Camille’s Fellowship is made possible by the Rural India Supporting Trust.
When I told my coworkers, family, and friends that I was going to live in rural India for ten months, the reaction quickly became predictable: raised eyebrows, pursed lips, and an expression of deep concern. “All by yourself?” they’d say incredulously, scanning me up and down, “Is that safe?”
The implications were clear. It wasn’t just that I was going alone to India, but that I was a woman, going alone to a country that Americans often stereotype as relentlessly sexist and dangerous for women. To be fair, I often found myself thinking along the same lines. What little news from India was covered in American news outlets often had to do with issues of gender: women being gang-raped on public transportation, or the practice of widows burning themselves alive alongside their husbands’ corpses. These were extreme examples, I knew; oversimplifications of a country that was far more complex and nuanced. And yet the image of the oppressed, vulnerable, and voiceless Indian woman was difficult to shake.
Like most preconceptions I had of India before I arrived, I couldn’t have been more wrong. When I arrived on the campus of Avani, my host organization, I was greeted with the sound of raucous laughter. Women aged 19-50 were gathered around a communal table in the dining hall relaxing, teasing each other, and gossiping. The next morning, as I was taken on a tour of the campus, I heard the same joyful laughter echoing through the weaving room, where rows of women were working on intricately handwoven goods, to the dyeing rooms, where women were preparing natural dyes made from plants, to the office, where women were typing up accounts and reports. These were not the meek, vulnerable Indian women so prevalent in Western imagination. These women were confident, vibrant, and charismatic. They wore neon kurtas and flashy jewelry and sang along to Bollywood tunes as they went about their work. They walked slowly and confidently, heads held high, handling their vast array of daily tasks with enviable ease.
Of course, as I have gotten to know these women better, I have heard their stories, each more heart-wrenching than the last. Some were physically abused by their husbands, while others were simply abandoned. Some dealt with their husbands’ alcoholism or gambling addictions, while others had lost their husbands to suicide, and were stigmatized by their communities afterwards. Taken alone without context, these stories would only add to the image of the victimized woman. But these women are anything but victims. They have suffered, yes, and much of their suffering arguably stems from pervasive sexism, and a belief that women should be voiceless, second-class citizens. Yet as I have gotten to work and live with these women, I’ve realized that reducing them to their victimhood would be an enormous disservice to their vitality, strength, and humanity.
There is still much work to be done in the field of women’s empowerment, and I am proud to be working with an organization that is doing such critical work in granting rural women access to a source of independent, sustainable income.
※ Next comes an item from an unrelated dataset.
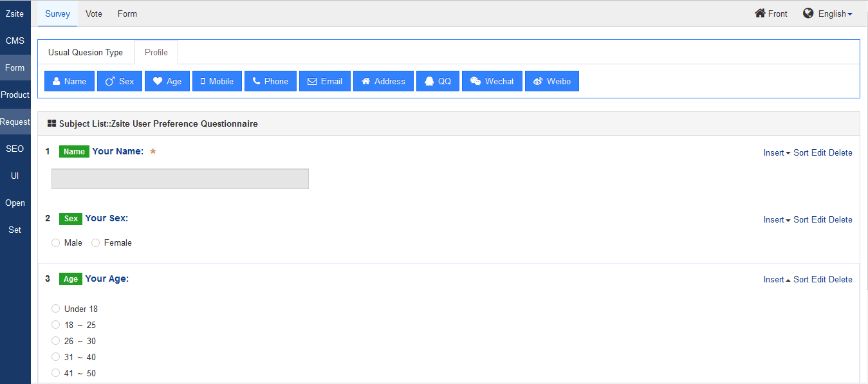Viewport: 868px width, 384px height.
Task: Expand Insert menu for Your Name question
Action: tap(777, 152)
What I’ve realized, however, is that the way we view and talk about these women matters. They are not victims, and they are not voiceless. Nobody should be in the business of reducing a human being to a two-dimensional version of themselves, particularly when that means reducing a person to the single most traumatic aspect of their lives. Through Avani, these women have been able to secure an independent source of income and provide for themselves and their families. That is a good thing, to be sure, and an accomplishment that Avani should rightfully be proud of. But we should be wary of falling into the trap of thinking that these women have been “saved” or “empowered” by some outside force. Walking around campus, watching them lead rich, joyful lives in spite of the hardship they have endured, I see that they can do that just fine themselves.